My dad works for a company called Cannon Financial Institute in Athens. Cannon holds financial seminars all over the country, and a few around the globe. People will call them for training, classes, sessions and meetings, all to develop current or future financial planners to be better at their jobs.

Every summer, there are three specific “university” sessions across the country that Cannon needs a large amount of material for. One is at Pepperdine University in Malibu, California, the second at Notre Dame and the third at Boston University.

Somehow or another, my dad heard they were looking for a driver that summer in 2010 for Notre Dame and Boston. I accepted, not really sure what to expect. Both trips were a blast, and for the next few summers, I picked up every one of those three trips I could. All expenses are paid for by Cannon, so the opportunities for me turned into paid-for road trips.

For the fifth time, I took on the Boston trip last week. With my girlfriend as my co-captain, we left Athens at 7:30 a.m. last Wednesday and arrived in Boston around 2 p.m. the next day.

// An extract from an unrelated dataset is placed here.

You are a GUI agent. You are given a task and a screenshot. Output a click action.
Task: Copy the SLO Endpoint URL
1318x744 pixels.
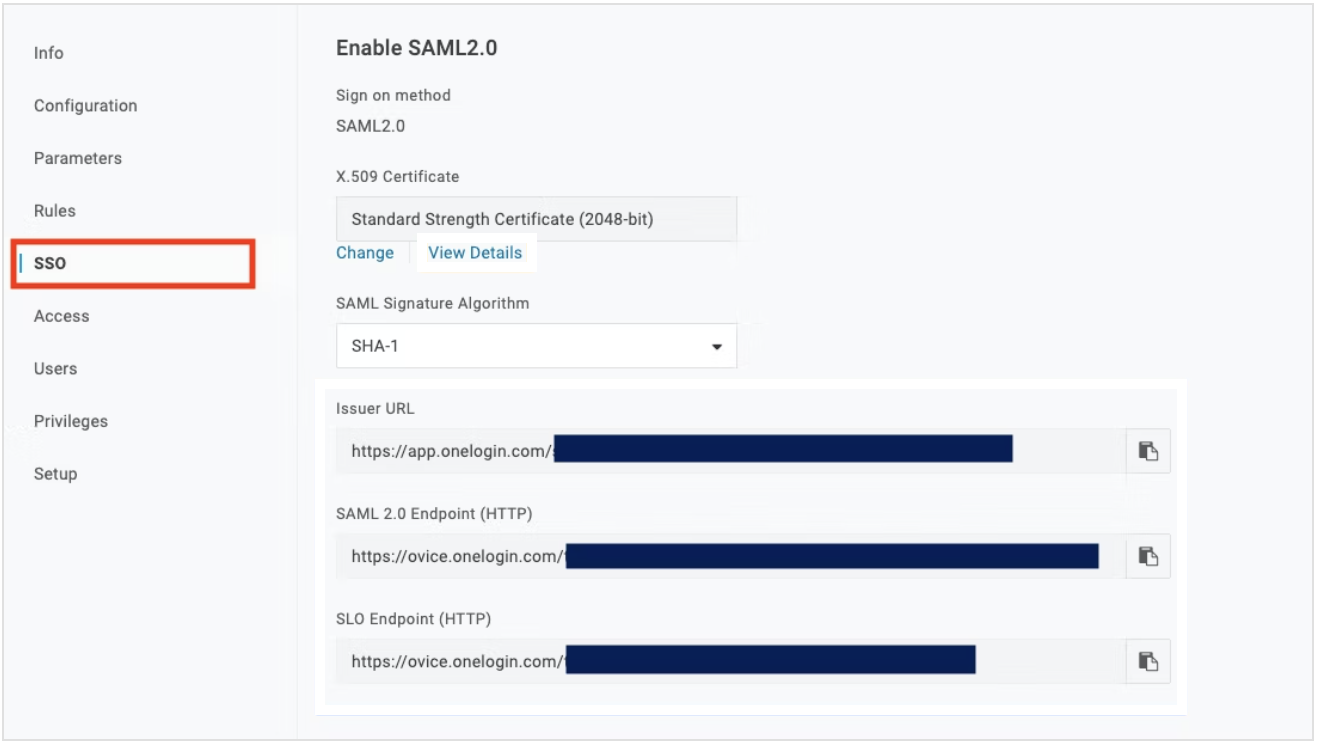1149,661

Everything went off without a hitch. Until we actually got in the city.

To anyone that has ever visited Bean Town, you probably know Commonwealth Avenue is one of many crucial roads in the city. It also happens to be the road I needed to travel down to park the rental truck at Boston University.

As if by some sort of cruel intervention from below, the strip of Commonwealth I needed to drive on was under construction. Detours were everywhere, with cars driving around like mad in the unfamiliar traffic patterns. I had to be extra careful, too, because the roads my GPS redirected me to travel on were the exact roads I was instructed to never drive down in rental truck. Unless I wanted to stop Boston traffic by hitting a bridge, that is.

So we pulled off the highway and spat out of an exit that put us right smack-dab in Copley Square. Mary Anna and I struggled to make sense of the labyrinth of one way streets, all while maneuvering past cars that seemed to pay no mind to the dotted lines that signified the actual lanes.

Finally, after 30-minutes of aimlessly drifting in circles, trying to find the right combination of streets that would take us underneath the road work on Commonwealth Avenue and lead us straight to the promised land of “Parked Truck”, we made it to Boston University.

Of course, the rain started to let up when we got out. Fortunately, there was a Raising Cane’s a block away, a small taste of home after our topsy-turvy trip around Boston.

Chicken fingers and French fries never tasted so good.

After I unload the truck every trip, it always feels like a massive ball and chain is unshackled from around my ankle when I turn it back in. This time was the most relieving, though.